CROSBY, STILLS, AND NASH
 

    The close high harmonies and soft-rock songs of David Crosby, Stephen Stills, and Graham Nash, sometimes  joined by Neil Young, sold millions of albums and were widely imitated throughout the Seventies. The members were as volatile as their songs were dulcet, and since 1970 have continually split up and regrouped. Crosby, Stills and Nash -- all singers, songwriters, and guitarists -- had already recorded before their debut LP, Crosby Stills and Nash, was released in 1969: Crosby with the Byrds, Stills and Young with Buffalo Springfield , and Nash with the Hollies.
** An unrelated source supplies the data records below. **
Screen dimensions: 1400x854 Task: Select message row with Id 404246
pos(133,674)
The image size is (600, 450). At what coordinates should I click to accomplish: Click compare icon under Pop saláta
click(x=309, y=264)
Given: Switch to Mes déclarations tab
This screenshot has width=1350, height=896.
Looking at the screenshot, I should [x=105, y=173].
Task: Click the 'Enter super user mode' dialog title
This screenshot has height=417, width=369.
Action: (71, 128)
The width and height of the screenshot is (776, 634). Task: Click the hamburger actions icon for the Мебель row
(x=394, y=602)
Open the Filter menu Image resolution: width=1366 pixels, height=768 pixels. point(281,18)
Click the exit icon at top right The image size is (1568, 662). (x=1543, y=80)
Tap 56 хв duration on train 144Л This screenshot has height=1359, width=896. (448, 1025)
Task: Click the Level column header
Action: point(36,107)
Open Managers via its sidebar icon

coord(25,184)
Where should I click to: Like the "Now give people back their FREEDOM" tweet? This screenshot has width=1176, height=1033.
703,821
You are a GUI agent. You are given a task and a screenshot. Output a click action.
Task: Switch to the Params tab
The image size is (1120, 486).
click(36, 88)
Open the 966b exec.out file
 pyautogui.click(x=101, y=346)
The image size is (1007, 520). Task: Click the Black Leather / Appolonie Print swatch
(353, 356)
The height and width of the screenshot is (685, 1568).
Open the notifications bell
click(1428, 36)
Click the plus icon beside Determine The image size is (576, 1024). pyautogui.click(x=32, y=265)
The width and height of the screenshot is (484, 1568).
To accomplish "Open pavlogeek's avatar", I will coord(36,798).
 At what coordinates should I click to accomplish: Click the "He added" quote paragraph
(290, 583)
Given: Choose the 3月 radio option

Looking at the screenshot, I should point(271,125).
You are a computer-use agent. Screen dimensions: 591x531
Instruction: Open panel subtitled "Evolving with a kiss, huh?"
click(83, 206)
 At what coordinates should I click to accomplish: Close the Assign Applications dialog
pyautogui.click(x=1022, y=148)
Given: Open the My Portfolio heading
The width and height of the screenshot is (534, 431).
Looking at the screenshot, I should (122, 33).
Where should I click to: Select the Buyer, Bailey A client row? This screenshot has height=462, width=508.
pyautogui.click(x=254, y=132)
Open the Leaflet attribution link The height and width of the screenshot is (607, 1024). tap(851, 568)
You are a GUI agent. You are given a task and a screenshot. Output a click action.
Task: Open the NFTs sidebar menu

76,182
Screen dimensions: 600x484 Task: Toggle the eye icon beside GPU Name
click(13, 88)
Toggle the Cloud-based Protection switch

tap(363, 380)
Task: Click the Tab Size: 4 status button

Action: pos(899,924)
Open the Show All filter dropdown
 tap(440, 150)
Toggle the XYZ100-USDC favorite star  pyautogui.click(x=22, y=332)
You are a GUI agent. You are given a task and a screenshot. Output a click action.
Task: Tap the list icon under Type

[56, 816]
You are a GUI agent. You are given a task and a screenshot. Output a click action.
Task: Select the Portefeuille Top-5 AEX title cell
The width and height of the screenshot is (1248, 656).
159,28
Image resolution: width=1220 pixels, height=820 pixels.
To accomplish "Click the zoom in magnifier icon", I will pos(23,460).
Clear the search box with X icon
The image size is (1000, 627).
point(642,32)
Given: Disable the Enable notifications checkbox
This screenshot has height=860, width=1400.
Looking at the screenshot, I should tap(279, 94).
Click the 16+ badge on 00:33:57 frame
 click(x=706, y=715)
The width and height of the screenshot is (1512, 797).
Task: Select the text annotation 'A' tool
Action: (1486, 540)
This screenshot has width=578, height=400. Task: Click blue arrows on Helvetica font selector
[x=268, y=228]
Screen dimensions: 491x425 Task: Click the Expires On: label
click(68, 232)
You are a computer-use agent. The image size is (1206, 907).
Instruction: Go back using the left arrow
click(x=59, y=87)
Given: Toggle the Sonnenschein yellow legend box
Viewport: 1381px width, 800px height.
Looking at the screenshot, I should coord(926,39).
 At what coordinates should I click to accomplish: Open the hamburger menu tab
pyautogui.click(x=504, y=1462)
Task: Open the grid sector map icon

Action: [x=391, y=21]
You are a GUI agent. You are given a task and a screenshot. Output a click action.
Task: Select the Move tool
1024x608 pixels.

     Crosby had worked as a solo performer before joining the Byrds in 1964. In 1967 he quit because of differences with leader Roger McGuinn, among them McGuinn's refusal to record Crosby's "Triad," a song about a menage à trois that the Jefferson Airplane recorded on Crown of Creation; Crosby sang it on Four Way Street. After leaving the Byrds, Crosby began preparation for a solo album, which eventually appeared in 1971 as If I Could Only Remember My Name. He also produced Joni Mitchell's debut album  in 1968; Mitchell's "Woodstock" later became a hit for Crosby, Stills, Nash and Young.

     Young had quit Buffalo Springfield on the eve of the 1967 Monterey Pop Festival, and Crosby sat in for him at that concert. After the Springfield broke up in May 1968, Stills and Crosby began jamming together and were soon joined by Nash. Nash, who had been dissatisfied with the Hollies -- they had refused to record "Marrakesh Express" and "Lady of  the Island" -- joined Crosby and Stills. Recorded early in 1969, Crosby, Stills and Nash was an immediate hit, with singles "Marrakesh Express" (#28) and Stills' "Suite: Judy Blue Eyes" (#21) (about Judy Collins). Although their harmonies were less than perfect outside the recording studio,  Crosby, Stills, Nash and Young (who joined them in summer 1969) began touring in midyear. Their second live appearance was before half a million people at the Woodstock Festival in August 1969.

      The quartet's first album, Deja Vu, took two months to make, but had advance orders for two million copies and included three hit singles: "Woodstock" (#11, 1970), "Teach Your Children" (#16, 1970), and  "Our House" (#30, 1970). A few weeks after Deja Vu was released, the National Guard shot and killed four students in an antiwar demonstration at Kent State University, and Young wrote "Ohio," which the group recorded and released as a single (#14, 1970). They toured that summer, but by the time the live album Four Way Street was released, they had disbanded.

    Crosby and Nash released solo and duo albums in the early Seventies and toured together, while Young returned to his solo career [see entry], and Stills started his. Stills' solo debut, which included "Love the One You're With" (#4, 1971), featured guest guitarists Eric Clapton and Jimi Hendrix. In 1974 the quartet toured together for the last time; Young traveled separately. Stills and Young made a duet album, Long May You Run, in 1976, but Young suddenly left Stills midtour.

     In 1977 Crosby, Stills and Nash regrouped for the quadruple-platinum CSN which included "Just a Song Before I Go" (#7, 1977). The next summer they  toured as an acoustic trio, and in the fall of 1979  they performed at the antinuclear benefit concerts sponsored by Musicians United for Safe Energy. In 1980 Nash was granted American citizenship. In 1982 the trio released Daylight Again, for which Stills  wrote most of the songs, and toured arenas once more. Daylight was a Top Ten LP and boasted two Top Twenty singles, "Wasted on the Way" (#9) and "Southern Cross" (#18).

     In 1985 Crosby -- who'd had a number of run-ins with the law and been charged with drug and weapons possession before -- was sentenced to prison after leaving the drug rehabilitation program he was allowed to enter in lieu of serving a five-year prison sentence for possessing cocaine and carrying a gun. He appeared with Crosby, Stills, Nash and Young at Live Aid while out on appeal bond. Shortly after his release from prison in 1986, he wrote a compelling account of his long-term drug abuse entitled Long Time Gone, which was published in 1990. The four reunited to record the last quartet album to date, American Dream (#16, 1989), after which Young refused to tour with his  ex- bandmates. The trio's next album, CSN did not crack the Top  100. Yet the group maintains a large and loyal following, and their concerts continue to draw fans. Crosby and Nash have worked in television; Crosby on Shannon's Deal and Roseanne, and Nash with his own cable-television talk show. Shortly after the release of After the Storm in 1994, Crosby received a liver transplant.